Here are just two of the titanic falsetas of Juan Maya "Marote" from the legendary 1970 recording "El cante de Fernanda y Bernarda de Utrera." The first is heard at the beginning of Bernarda's earth-shaking bulería "Todo el mundo nos separa." Capo at the second fret.
Thick bar lines appear between beats 12 and 1. Although the falseta starts on beat 12 in the recording, it starts on beat 6 in the transcription.
In the first part, everything up to the slurs can be played p-p-i (thumb-thumb-index). Notice how this involves alternating the stress between the first and second thumbed notes, as the ternary (three-part) mechanism is played in eighth notes.
At the middle of the falseta, an unvarying pattern of slurs descends from the third-string B flat to the sixth-string G. The symbol "G" indicates a loud fingernail tap although there are other fleshy thumps that aren't indicated. From the sixth-string G, Juan slurs on the fifth string up to the open fourth and back down to the sixth.

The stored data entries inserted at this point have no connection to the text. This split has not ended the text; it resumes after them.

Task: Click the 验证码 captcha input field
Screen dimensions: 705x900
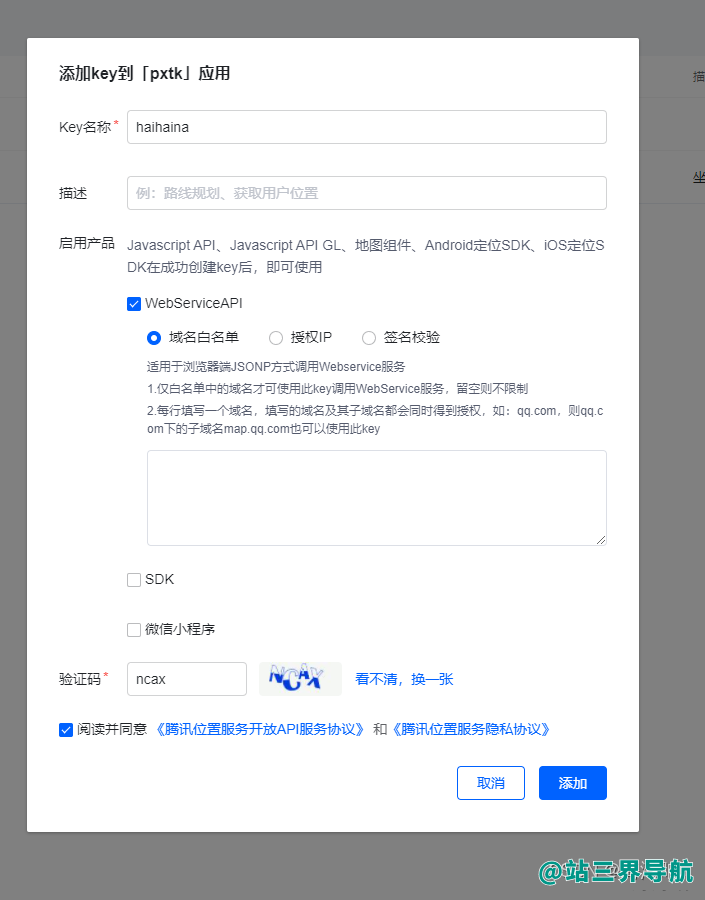Action: coord(187,679)
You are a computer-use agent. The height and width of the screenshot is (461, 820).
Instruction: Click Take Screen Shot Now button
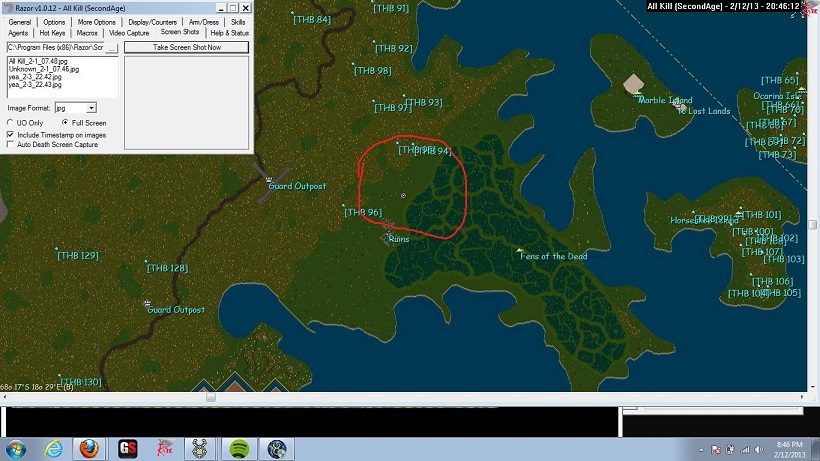187,47
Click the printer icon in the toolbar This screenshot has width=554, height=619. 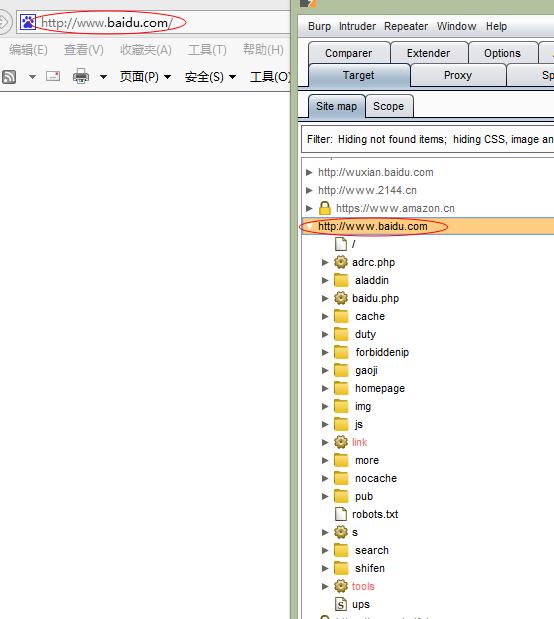tap(81, 76)
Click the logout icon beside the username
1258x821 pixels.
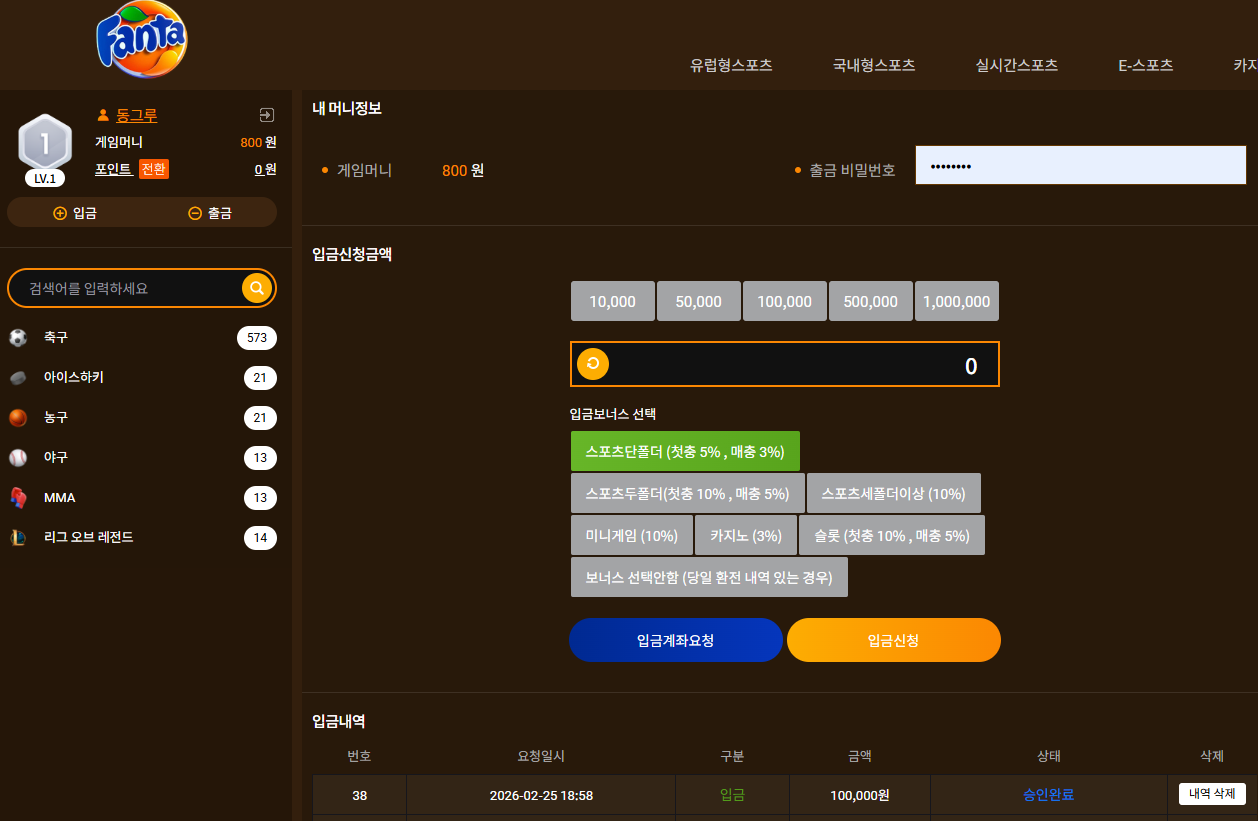(x=266, y=115)
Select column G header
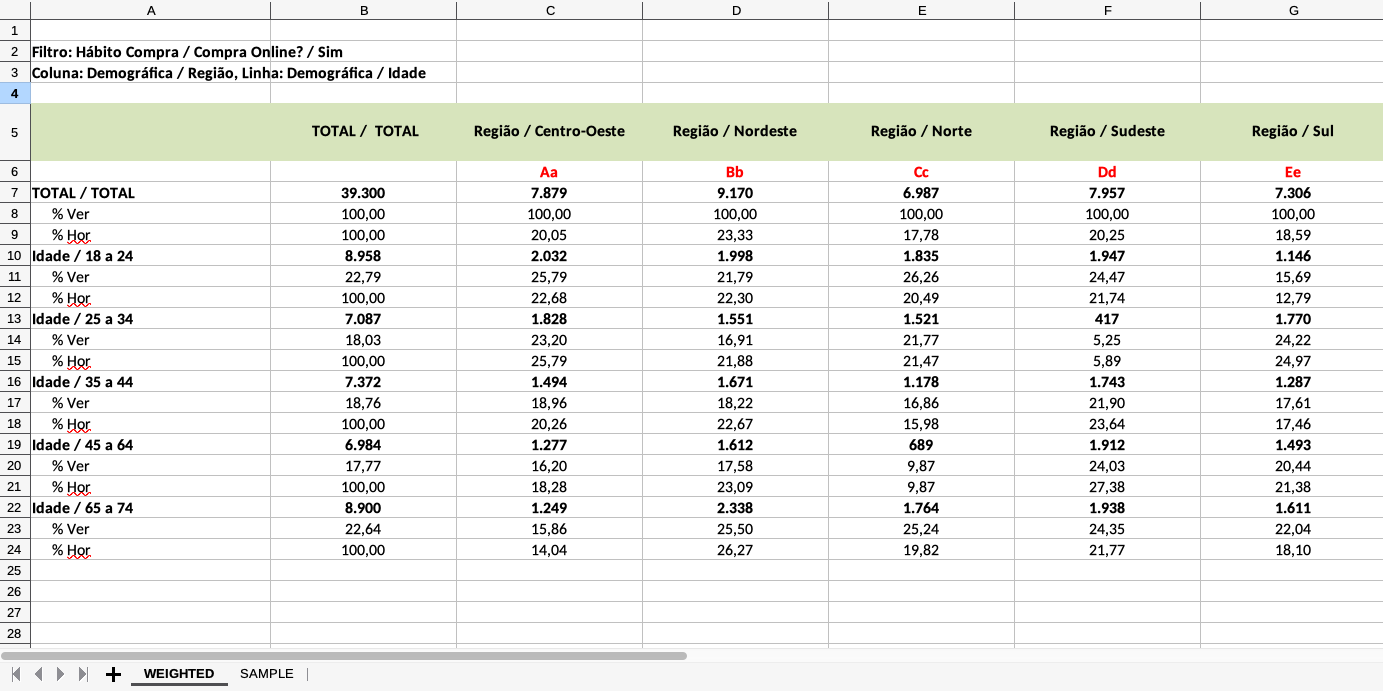 (x=1293, y=10)
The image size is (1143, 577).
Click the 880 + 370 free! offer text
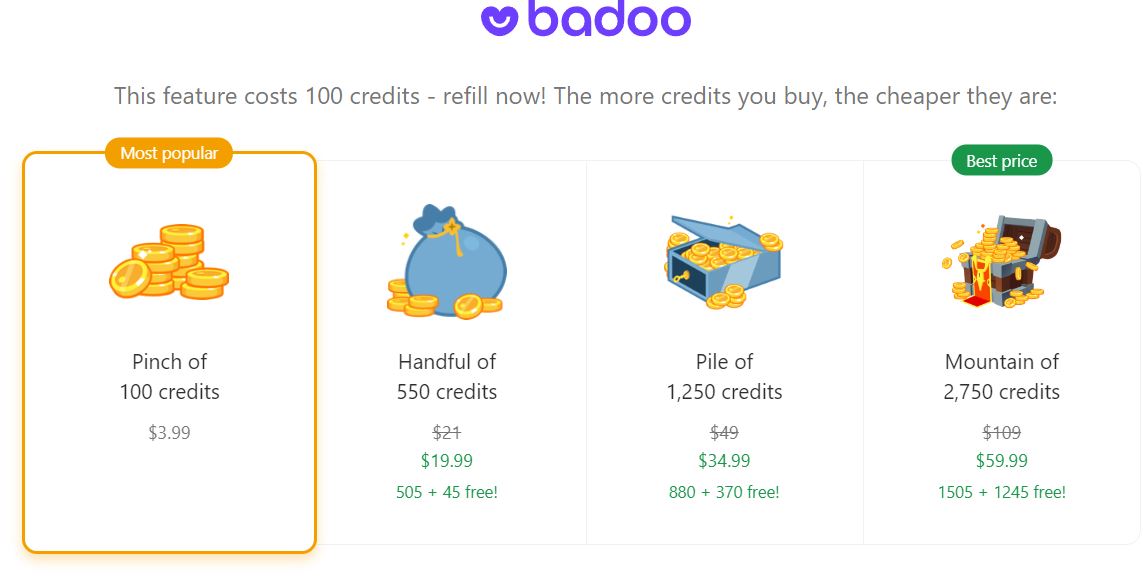coord(724,492)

The rhythmic counterpoint at the end of the falseta reflects Juan's extraordinarily strong rhythmic drive and sense of dissonance. Use your thumb for the sixth, fifth and fourth strings and your index for the third. If the sixth-string F sharp and third-string G don't seem to make sense, think Dsus4 and listen to the recording. If you have trouble keeping the thumping counterpoint mechanism under control, you can try gradually increasing the intensity within each fretting-hand pattern. For example, back off of your attack at the first F sharp (sixth string third fret) and gradually increase the intensity to peak at the G (sixth string fourth fret).
The falseta ends with the tidal-wave rasgueado for which Juan is credited and which is fingered q-am-p (thumb upstroke, combined downstroke with ring and middle fingers, and final downstroke with thumb). He was reportedly born with only two joints in each of his little fingers and developed the rasgueado as an alternative to those fingered e-a-m-i.
This falseta is heard at 2:30 in Fernanda's soleá "Mi mal no tiene cura." Like the preceding falseta, it demonstrates Juan's strong right hand and his sense of unsettling dissonance. Like the preceding falseta, everything but the first string is played with the thumb. Capo at the ninth fret.